Gazing Ball prende il nome dalle sfere specchianti, scoperte tante volte da Koons nella casa d’infanzia in Pennsylvania: ammalianti, incantevoli oggetti ornamentali prodotti per la prima volta a Venezia nel tredicesimo secolo, divenuti poi famosi nel diciannovesimo secolo durante il regno di Ludovico II di Baviera che li usava per decorare i giardini dei suoi palazzi, quindi arrivati in Pennsylvania attraverso gli Europei. Il potere incantatorio di questi oggetti risiede nel fatto che a chi guarda ad essi viene concessa la possibilità di vedere dietro le proprie spalle e fino agli angoli più lontani, con effetto panottico e anamorfico, assorbendo all’interno della stessa superficie il proprio riflesso e ogni altro elemento intorno al proprio corpo. Forme affascinanti, magiche, piacevoli anche per la loro leggerezza (si tratta di sfere di vetro soffiato) e per la loro associazione con il gioco infantile. Data la loro estrema fragilità sono anche associate all’effimera durata della vita umana – così come le bolle di sapone cui spesse volte vengono associate. Ecco perché la sfera, simbolo di perfezione, spesse volte è associata al tema della malinconia, stato d’animo provocato dal confronto dell’animo umano con l’incommensurabile.  Come afferma Koons: “La serie denominata Gazing Ball  ha alla base lo “sguardo del filosofo” che giunge alla trascendenza attraverso i sensi  per poi dirigere la nostra visione verso l’eternità tramite la pura forma e l’idea”.

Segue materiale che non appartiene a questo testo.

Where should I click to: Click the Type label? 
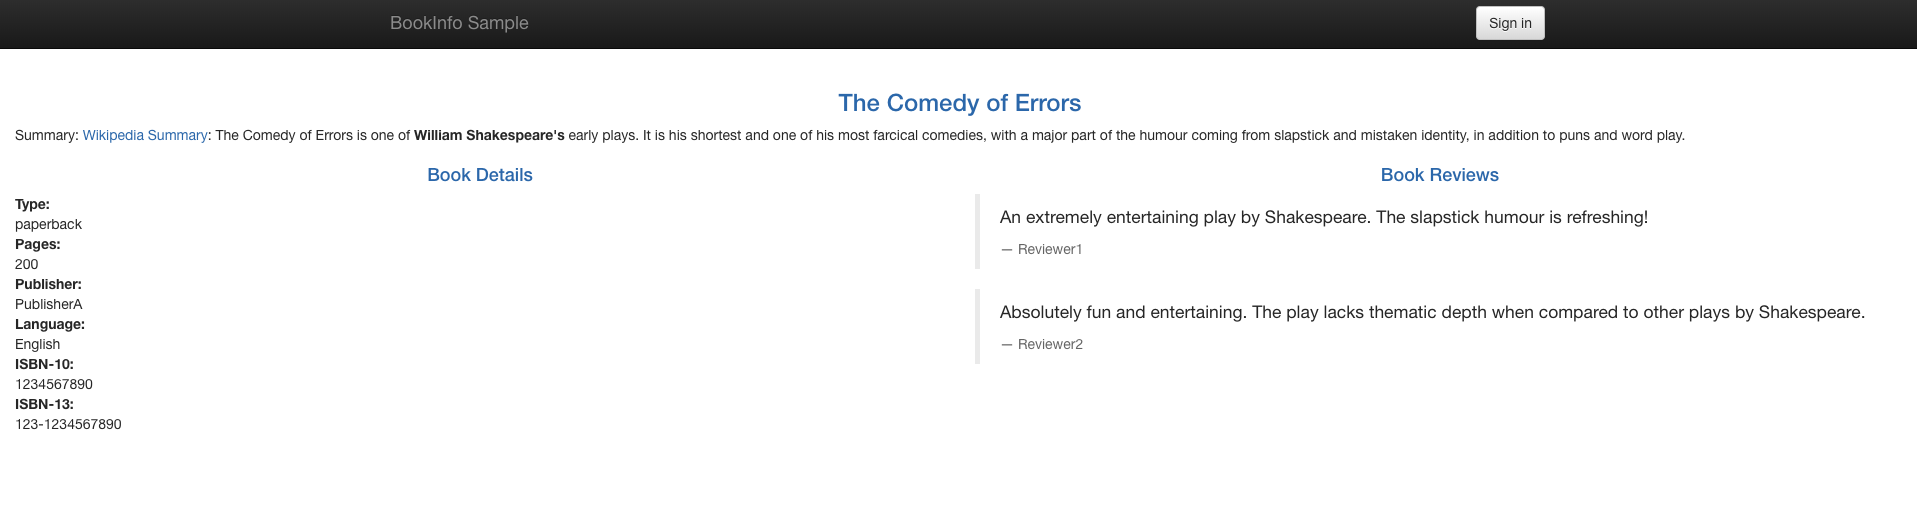click(32, 204)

La scelta di installare il Fauno nella Sala dei Gigli, fastoso ambiente, decorato con pregevoli affreschi di Domenico Ghirlandaio (1449-1494), e una finta tappezzeria impreziosita dalla presenza di gigli d’oro -emblema angioino in campo azzurro- nasce dalla volontà di creare un dialogo tra il linguaggio rinascimentale e quello contemporaneo. La sala ospita anche l’originale in bronzo della Giuditta e Oloferne(1457 circa) di Donatello, una delle sculture più fascinose e significative del Quattrocento italiano. Di fronte al capolavoro donatelliano – Giuditta implacabile punitrice di Oloferne, intorpidito dalla bellezza virginale della giovane eroina, poi fiaccato dal vino, infine decapitato – il Fauno Barberini – nella versione rivisitata di Koons- si presenterà al pubblico ancora nella sua provocante posa, esempio di una bellezza non volgare, sebbene spinta al limite dell’osceno. La plateale esibizione del nudo, con i genitali in bella mostra, la posa sensuale, indice di una potenza sessuale selvaggia sembrerà provocare la stessa Giuditta, punitrice degli eccessi libidinosi, della perdizione sessuale, come simboleggiano i baccanali scolpiti a bassorilievo nel basamento. La sfera specchiante e di colore azzurro entrerà, altresì, in rapporto con l’effige in bronzo, e poi con il contesto decorativo della sala, con le sue dominanti cromatiche e il prezioso soffitto ligneo. Contrasti esaltati dall’operazione eseguita da Koons che affronta il quotidiano e l’eterno, la bellezza classica e l’estetica di massa, la sfera del mito e quella della mondanità, l’infanzia e la storia, Eros e Thanatos, mentre l’ambivalenza tra equilibrio e instabilità, originale e copia, oggetto artistico e merce, invita a riflettere anche sul rapporto tra immaginazione e serialità, tra metafisica e basso materialismo, tra stupore e mistificazione. Infine quello tra immagini classiche e simulacri post-moderni.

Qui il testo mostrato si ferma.